Where Are You ?

By Ryan Pemberton

It’s nearly eight o’clock in the morning, and I’m listening to the whir of the coffee grinder as dark, roasted beans churn. Steam is starting to rise from the kettle. I decide not to turn on the morning new. NOT YET, I tell myself. Soon, I’m pouring a thread of water in circular motions over the ground coffee, mounded just slightly in a paper cone. Water begins to drip and fill the glass base.  As I wait I crack open my morning prayer book, find the days readings and begin to read quietly. This morning I am on schedule takin in Scripture before the news hots my ears.

I take a seat in my wingback chair, close my eyes, and focus on my breathing- in and out. As my breathing slows, I begin to pray, focusing on many things heavy on my mind and heart, and then offering them into the only hands that can bear the weight. I spend some time in silence.

And then, I turn on the news, and the emails, and everyone else the day involves. At some point in the afternoon, i break for a run. I change my clothes, put  in my ear buds, and listen to the Pray As You Go App. Peaceful music and scripture was over my mind as I run around the lake. I am invited to reflect on the text, to offer to Jesus whatever burdens or gifts the Scripture brings to mind. I feel cleansed. Renewed. Of course these are the good days. 

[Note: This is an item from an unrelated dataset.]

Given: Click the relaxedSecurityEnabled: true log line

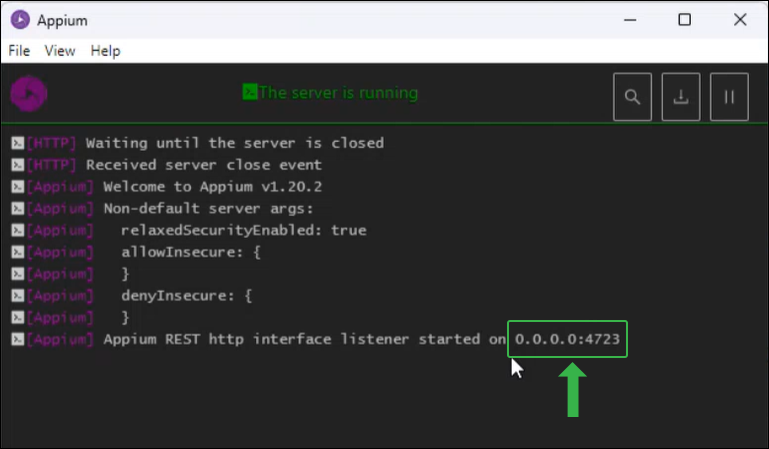Looking at the screenshot, I should (244, 230).
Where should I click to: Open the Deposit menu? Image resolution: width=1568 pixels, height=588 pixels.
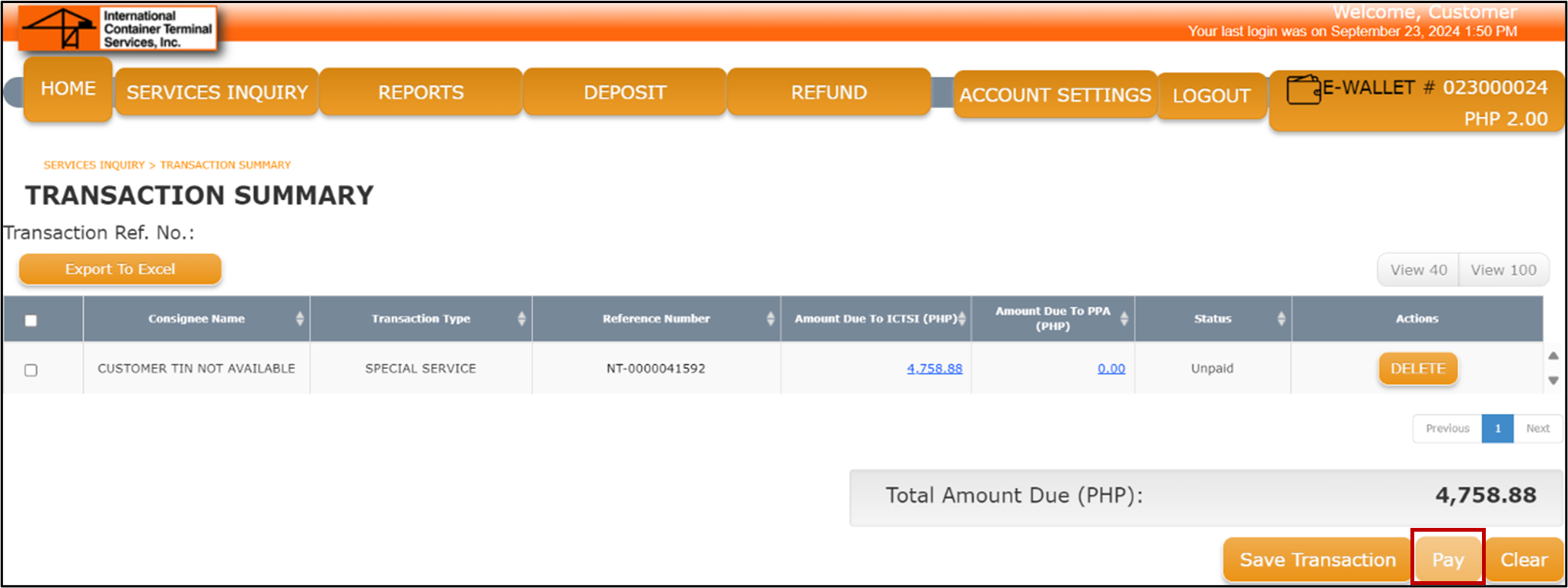click(x=625, y=92)
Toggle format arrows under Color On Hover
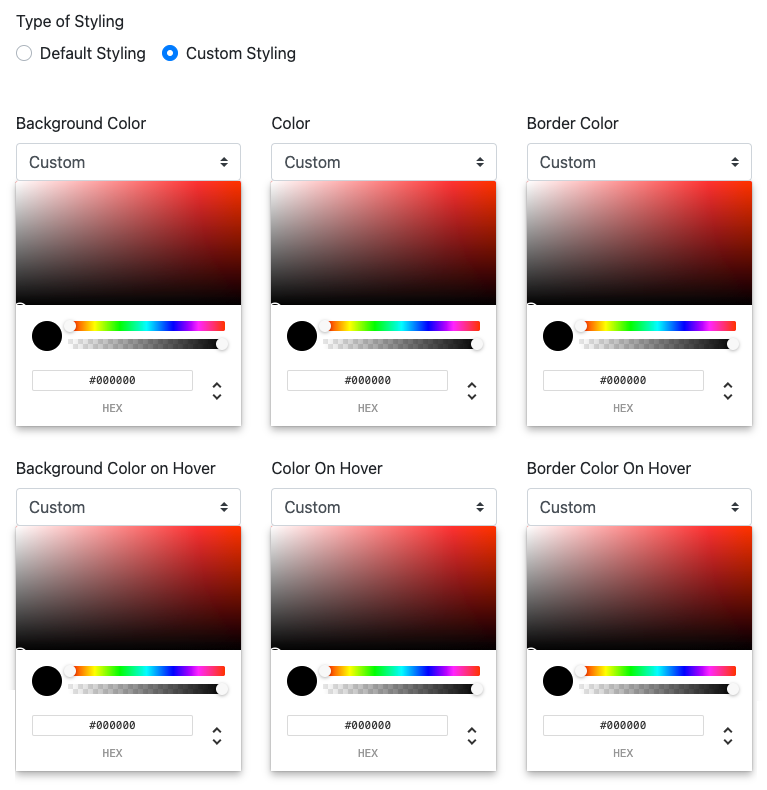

There are many days when this liturgical rhythm simply doesn’t work. Either because I jump straight from bed to into a project I left unfinished from the night before, or because there is simply no time for an afternoon run, there are many days when my daily liturgy is disrupted. And i am increasingly aware of its cost. 

Recently I was thinking of the story of Genesis where our first parents are hiding after those fateful bites of fruit. I was thinking about how God is described as “walking in the Garden in the cool of the evening”, one of my favorite images in Scripture. And i was thinking about God’s question “Where are you”?

On thesse busy days when I jettisoned my morning or afternoon liturgy for the sake of an email or a project, I wonder if God asks the same of me . “Where are you?”

I like to think that this account of God walking in the cool of the evening suggests that God was in the habit of meeting the first humans here. As though an evening stroll and conversation were part of God’s own daily liturgy. I like to picture God still taking those evening strolls, or sitting alongside us during our morning coffee and prayer, eager to meet us on the way.

But some days we hide, out of sheet busyness, exhaustion, guilt or shame, like our first parents. Whatever the reason, I imagine God’s question to us is the same question God raised in the garden. “Where were you?” 

I like to think its not just for our sakes that we open our morning devotional, spend time in silent prayer, or listen to Scripture on an afternoon walk or run. Perhaps God, too, intends to meet us here.